Search for a parity-violating long-range spin-dependent interaction

TL;DR

This paper reports a highly sensitive atomic comagnetometer experiment that sets new constraints on parity-violating long-range spin-dependent interactions, improving sensitivity by three orders of magnitude over previous limits.

Contribution

The study introduces a hybrid spin-resonance regime in an atomic comagnetometer, significantly enhancing sensitivity and stability for probing beyond-Standard-Model interactions.

Findings

Established new constraints on vector-boson-mediated parity-violating interactions.

Achieved vibration noise reduction exceeding 700-fold.

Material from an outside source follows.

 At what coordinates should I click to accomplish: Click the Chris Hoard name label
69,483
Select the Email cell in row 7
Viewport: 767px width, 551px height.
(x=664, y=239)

Improved experimental sensitivity by three orders of magnitude.

Abstract

High-sensitivity quantum sensors are a promising tool for experimental searches for beyond-Standard-Model interactions. Here, we demonstrate an atomic comagnetometer operating under a resonantly-coupled hybrid spin-resonance (HSR) regime to probe P-odd, T-even interactions. The HSR regime enables robust nuclear-electron spin coupling, enhancing measurement bandwidth and stability without compromising the high sensitivity of spin-exchange relaxation-free magnetometers. To minimize vibration noise from velocity-modulated sources, we implement a multistage vibration isolation system, achieving a vibration noise reduction exceeding 700-fold. We establish new constraints on vector-boson-mediated parity-violating interactions, improving experimental sensitivity by three orders of magnitude compared to previous limits. The new constraints complement existing astrophysical and laboratory studies of potential extensions to the Standard Model.